| Material provided |

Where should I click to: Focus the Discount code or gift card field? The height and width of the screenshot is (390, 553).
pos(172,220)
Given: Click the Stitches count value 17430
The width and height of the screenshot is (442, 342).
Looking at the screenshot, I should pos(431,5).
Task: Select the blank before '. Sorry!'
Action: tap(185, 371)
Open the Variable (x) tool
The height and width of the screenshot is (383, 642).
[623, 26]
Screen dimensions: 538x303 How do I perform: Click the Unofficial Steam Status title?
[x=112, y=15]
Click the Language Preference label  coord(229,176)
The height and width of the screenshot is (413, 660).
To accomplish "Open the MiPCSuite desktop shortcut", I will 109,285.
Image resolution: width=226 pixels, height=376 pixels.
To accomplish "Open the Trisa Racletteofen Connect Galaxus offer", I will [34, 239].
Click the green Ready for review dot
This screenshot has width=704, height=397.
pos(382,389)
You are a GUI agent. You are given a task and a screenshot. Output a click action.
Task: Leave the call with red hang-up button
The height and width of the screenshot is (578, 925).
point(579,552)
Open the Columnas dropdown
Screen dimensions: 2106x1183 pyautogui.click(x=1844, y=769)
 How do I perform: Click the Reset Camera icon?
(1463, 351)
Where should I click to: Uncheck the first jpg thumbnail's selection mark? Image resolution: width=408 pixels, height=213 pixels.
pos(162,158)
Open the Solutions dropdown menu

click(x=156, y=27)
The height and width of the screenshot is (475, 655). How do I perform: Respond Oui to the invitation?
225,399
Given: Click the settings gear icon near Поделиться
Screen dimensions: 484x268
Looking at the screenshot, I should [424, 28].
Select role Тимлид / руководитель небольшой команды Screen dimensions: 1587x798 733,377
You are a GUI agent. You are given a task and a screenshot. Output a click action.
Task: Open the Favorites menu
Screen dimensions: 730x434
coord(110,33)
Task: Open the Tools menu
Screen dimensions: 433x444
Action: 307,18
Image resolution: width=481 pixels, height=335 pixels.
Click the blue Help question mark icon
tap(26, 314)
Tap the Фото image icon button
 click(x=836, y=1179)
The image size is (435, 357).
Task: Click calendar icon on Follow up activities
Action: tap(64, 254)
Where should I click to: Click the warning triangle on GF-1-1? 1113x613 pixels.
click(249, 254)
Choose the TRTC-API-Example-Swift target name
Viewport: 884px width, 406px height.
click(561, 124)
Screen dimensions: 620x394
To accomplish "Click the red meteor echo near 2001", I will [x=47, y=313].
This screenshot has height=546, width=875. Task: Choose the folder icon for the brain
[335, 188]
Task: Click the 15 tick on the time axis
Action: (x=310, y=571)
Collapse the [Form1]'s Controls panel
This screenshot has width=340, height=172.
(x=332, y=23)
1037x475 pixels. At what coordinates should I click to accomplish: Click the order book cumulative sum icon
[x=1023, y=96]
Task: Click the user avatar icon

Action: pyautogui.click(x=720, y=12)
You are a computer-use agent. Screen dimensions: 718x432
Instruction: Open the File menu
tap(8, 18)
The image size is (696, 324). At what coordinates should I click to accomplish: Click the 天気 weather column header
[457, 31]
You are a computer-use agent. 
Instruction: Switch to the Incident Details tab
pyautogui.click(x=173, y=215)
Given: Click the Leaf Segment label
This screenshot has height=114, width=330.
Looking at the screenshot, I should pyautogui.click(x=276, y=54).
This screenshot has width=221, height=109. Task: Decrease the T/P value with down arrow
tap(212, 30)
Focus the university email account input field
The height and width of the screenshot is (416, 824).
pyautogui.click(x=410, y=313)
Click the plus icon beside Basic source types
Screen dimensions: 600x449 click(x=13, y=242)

| Requirements |
Put the rows above into a JSON list of strings, one string for each line, leaving out blank lines.

| Answer to this task |
[
  "Where should I click to: Focus the Discount code or gift card field? The height and width of the screenshot is (390, 553).",
  "pos(172,220)",
  "Given: Click the Stitches count value 17430",
  "The width and height of the screenshot is (442, 342).",
  "Looking at the screenshot, I should pos(431,5).",
  "Task: Select the blank before '. Sorry!'",
  "Action: tap(185, 371)",
  "Open the Variable (x) tool",
  "The height and width of the screenshot is (383, 642).",
  "[623, 26]",
  "Screen dimensions: 538x303 How do I perform: Click the Unofficial Steam Status title?",
  "[x=112, y=15]",
  "Click the Language Preference label  coord(229,176)",
  "The height and width of the screenshot is (413, 660).",
  "To accomplish \"Open the MiPCSuite desktop shortcut\", I will 109,285.",
  "Image resolution: width=226 pixels, height=376 pixels.",
  "To accomplish \"Open the Trisa Racletteofen Connect Galaxus offer\", I will [34, 239].",
  "Click the green Ready for review dot",
  "This screenshot has width=704, height=397.",
  "pos(382,389)",
  "You are a GUI agent. You are given a task and a screenshot. Output a click action.",
  "Task: Leave the call with red hang-up button",
  "The height and width of the screenshot is (578, 925).",
  "point(579,552)",
  "Open the Columnas dropdown",
  "Screen dimensions: 2106x1183 pyautogui.click(x=1844, y=769)",
  " How do I perform: Click the Reset Camera icon?",
  "(1463, 351)",
  "Where should I click to: Uncheck the first jpg thumbnail's selection mark? Image resolution: width=408 pixels, height=213 pixels.",
  "pos(162,158)",
  "Open the Solutions dropdown menu",
  "click(x=156, y=27)",
  "The height and width of the screenshot is (475, 655). How do I perform: Respond Oui to the invitation?",
  "225,399",
  "Given: Click the settings gear icon near Поделиться",
  "Screen dimensions: 484x268",
  "Looking at the screenshot, I should [424, 28].",
  "Select role Тимлид / руководитель небольшой команды Screen dimensions: 1587x798 733,377",
  "You are a GUI agent. You are given a task and a screenshot. Output a click action.",
  "Task: Open the Favorites menu",
  "Screen dimensions: 730x434",
  "coord(110,33)",
  "Task: Open the Tools menu",
  "Screen dimensions: 433x444",
  "Action: 307,18",
  "Image resolution: width=481 pixels, height=335 pixels.",
  "Click the blue Help question mark icon",
  "tap(26, 314)",
  "Tap the Фото image icon button",
  " click(x=836, y=1179)",
  "The image size is (435, 357).",
  "Task: Click calendar icon on Follow up activities",
  "Action: tap(64, 254)",
  "Where should I click to: Click the warning triangle on GF-1-1? 1113x613 pixels.",
  "click(249, 254)",
  "Choose the TRTC-API-Example-Swift target name",
  "Viewport: 884px width, 406px height.",
  "click(561, 124)",
  "Screen dimensions: 620x394",
  "To accomplish \"Click the red meteor echo near 2001\", I will [x=47, y=313].",
  "This screenshot has height=546, width=875. Task: Choose the folder icon for the brain",
  "[335, 188]",
  "Task: Click the 15 tick on the time axis",
  "Action: (x=310, y=571)",
  "Collapse the [Form1]'s Controls panel",
  "This screenshot has width=340, height=172.",
  "(x=332, y=23)",
  "1037x475 pixels. At what coordinates should I click to accomplish: Click the order book cumulative sum icon",
  "[x=1023, y=96]",
  "Task: Click the user avatar icon",
  "Action: pyautogui.click(x=720, y=12)",
  "You are a computer-use agent. Screen dimensions: 718x432",
  "Instruction: Open the File menu",
  "tap(8, 18)",
  "The image size is (696, 324). At what coordinates should I click to accomplish: Click the 天気 weather column header",
  "[457, 31]",
  "You are a computer-use agent. ",
  "Instruction: Switch to the Incident Details tab",
  "pyautogui.click(x=173, y=215)",
  "Given: Click the Leaf Segment label",
  "This screenshot has height=114, width=330.",
  "Looking at the screenshot, I should pyautogui.click(x=276, y=54).",
  "This screenshot has width=221, height=109. Task: Decrease the T/P value with down arrow",
  "tap(212, 30)",
  "Focus the university email account input field",
  "The height and width of the screenshot is (416, 824).",
  "pyautogui.click(x=410, y=313)",
  "Click the plus icon beside Basic source types",
  "Screen dimensions: 600x449 click(x=13, y=242)"
]